Category Archives: History

Free Course on America’s Great Depression

One way to become a better investor and informed citizen is to study history.   an old pro gives advice:

“Learn history!” Joe Rosenberg (JR), Investment Officer at Loews 2017 L_Letter-to-Shareholders shouts.

My favorite book to recommend is The True Believer: Thoughts on the Nature of Mass Movements by Eric Hoffer.  CSInvesting seconds this recommendation. 


The book provides a concise and astute portrait of the personality type that is drawn to authoritarian institutions, whether political or religious. Hoffer makes an excellent case that the mass movements – the fascists, the communists, and the various brands of religious fundamentalists, that have caused so much death, suffering, and chaos throughout history in their attempts to impose their values and belief systems on others, have all depended on people of basically similar character to fill their ranks.

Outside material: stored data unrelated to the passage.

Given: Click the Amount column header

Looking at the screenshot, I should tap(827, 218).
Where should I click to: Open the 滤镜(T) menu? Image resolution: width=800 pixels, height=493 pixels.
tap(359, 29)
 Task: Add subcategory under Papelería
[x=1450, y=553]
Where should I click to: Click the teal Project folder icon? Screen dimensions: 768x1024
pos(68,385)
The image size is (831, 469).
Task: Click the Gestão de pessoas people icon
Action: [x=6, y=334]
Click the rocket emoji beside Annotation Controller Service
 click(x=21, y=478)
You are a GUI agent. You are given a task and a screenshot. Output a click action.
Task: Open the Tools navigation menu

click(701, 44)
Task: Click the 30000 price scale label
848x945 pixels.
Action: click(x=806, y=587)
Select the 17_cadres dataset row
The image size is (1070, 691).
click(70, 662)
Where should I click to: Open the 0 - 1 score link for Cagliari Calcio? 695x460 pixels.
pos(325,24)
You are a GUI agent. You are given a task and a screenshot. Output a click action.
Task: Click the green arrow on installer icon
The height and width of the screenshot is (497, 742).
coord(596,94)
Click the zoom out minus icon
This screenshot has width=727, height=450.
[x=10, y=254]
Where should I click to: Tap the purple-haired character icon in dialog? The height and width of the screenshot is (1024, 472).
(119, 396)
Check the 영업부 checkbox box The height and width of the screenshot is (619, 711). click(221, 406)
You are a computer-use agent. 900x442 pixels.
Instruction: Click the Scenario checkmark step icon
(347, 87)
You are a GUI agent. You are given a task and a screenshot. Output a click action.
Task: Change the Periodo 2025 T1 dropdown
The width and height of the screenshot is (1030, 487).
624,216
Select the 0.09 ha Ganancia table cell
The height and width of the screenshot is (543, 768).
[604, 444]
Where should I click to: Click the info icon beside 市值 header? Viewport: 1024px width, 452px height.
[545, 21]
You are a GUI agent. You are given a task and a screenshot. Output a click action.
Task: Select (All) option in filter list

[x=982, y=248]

The true believer, as Hoffer portrays him/her, is someone who yearns for certainty and fears ambiguity; who sees the world in dualistic terms, black and white with no gray areas; who prefers to simply follow orders, letting others make the hard ethical decisions; who revels in belonging to an exclusive group and looking down on outsiders, particularly if they belong to a group the leaders have chosen as scapegoats.

Every voter should read this book and then look at the world today – the politics of fear and division, the growth of fundamentalist religion, the strident bigots on talk radio and TV – and then start working to reduce the danger they all pose to the freedoms in our Constitution, to the separation of church and state, and to our standing in the world.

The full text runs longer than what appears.